Null geodesics and hypersurfaces I have 3 questions: 


*

*Is a vector perpendicular to any tangent vector of any null geodesic also a null vector?

*How can we find hypersurface to a null geodesic?

*Suppose we have a null geodesic in 4d, the transverse metric to it is 2d (You can look it up online. It is 2 dimensional) 
Intuitively, I don't understand how is this possible.
 A: 1.
Nope.

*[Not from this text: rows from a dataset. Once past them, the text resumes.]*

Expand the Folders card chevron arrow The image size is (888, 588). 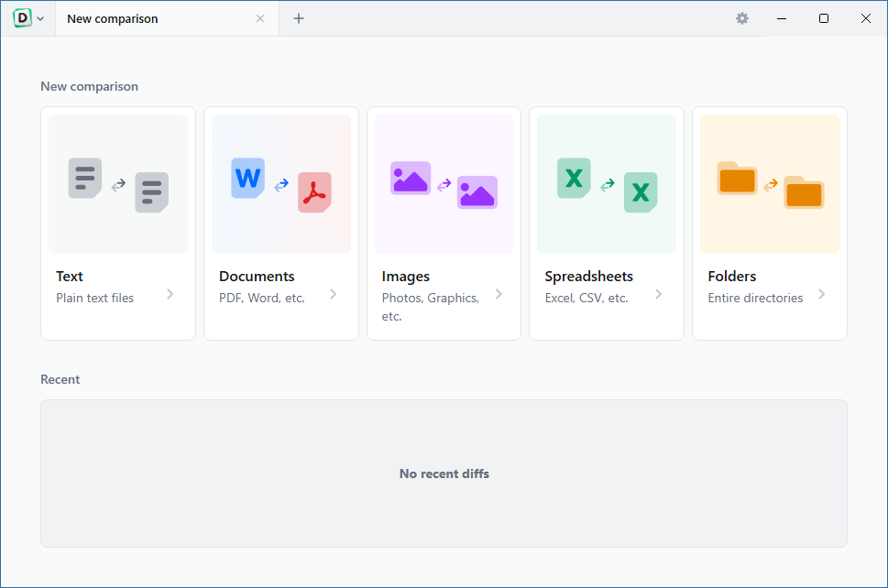[822, 294]
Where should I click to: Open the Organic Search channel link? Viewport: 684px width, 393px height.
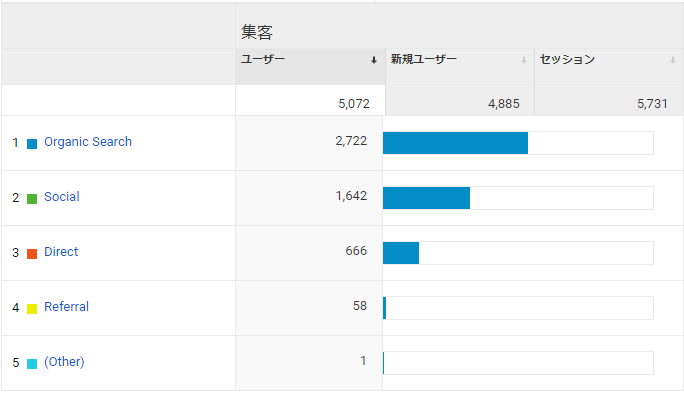click(x=88, y=142)
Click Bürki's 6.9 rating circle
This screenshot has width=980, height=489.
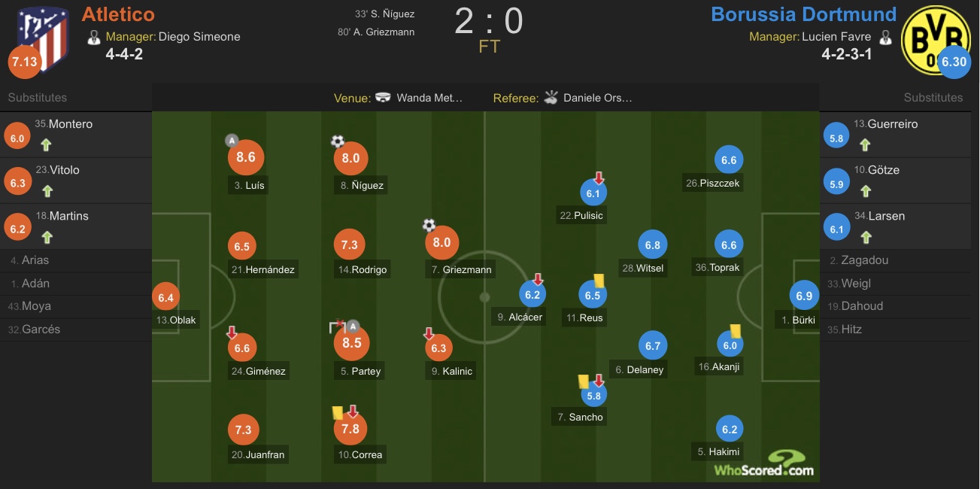804,296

For example, in Minkowski spacetime, consider the vector $(v^\mu)=(1,0,0,1)$, which is a null vector. The vector $ (u^\mu)=(0,1,0,0) $ is orthogonal to it, yet, it is not a null vector.
2.
I don't understand this question.
3.
Consider a null geodesic with tangent vector $u^\mu$ ($u^\mu u_\mu$=0). Let $\lambda$ be the parameter along the null geodesic. Let $\Sigma_p<T_pM$ be the orthogonal complement to $u^\mu$ at $p\in M$. Note that because $u^\mu$ is a null vector, it is orthogonal to itself, hence $u_p\in\Sigma_p$. Let us choose two additional vectors in $\Sigma_p$, $e^\mu_1$ and $e^\mu_2$. We can choose these vectors such that $e^\mu_Ae^\nu_Bg_{\mu\nu}=\delta_{AB}$ ($A,B=1,2$), and because $u^\mu$ is a normal vector, we have $u^\mu e^\nu_A g_{\mu\nu}=0$.
The line element at $p$ can be expressed as $$ ds^2(p)=g_{\mu\nu}(p)u^\mu u^\nu d\lambda^2+2g_{\mu\nu}(p)e^\mu_A u^\nu d\sigma^Ad\lambda+g_{\mu\nu}(p)e^\mu_A e^\nu_B d\sigma^A d\sigma^B, $$ where $\sigma^A$ are some coordinates for which at $p$, $e^\mu_A$ are the coordinate basis vectors.
Writing in the relations between the basis vectors gives $$ ds^2(p)=g_{\mu\nu}(p)e^\mu_A e^\nu_B d\sigma^A d\sigma^B\equiv \delta_{AB}d\sigma^A d\sigma^B, $$
since the other contractions are all vanishing.
We can then see that if you make an infinitesimal displacement $d\xi=(d\lambda,d\sigma^1,d\sigma^2)$ that is orthogonal to the null curve, the contribution from $d\lambda$ is zero, hence it doesn't matter. After all, $\lambda$ is a null parameter, along which there is vanishing arc length, and so the physical/geometric displacement corresponding to $d\xi$ depends only on $d\sigma^1$ and $d\sigma^2$, which is why the metric is effectively two dimensional.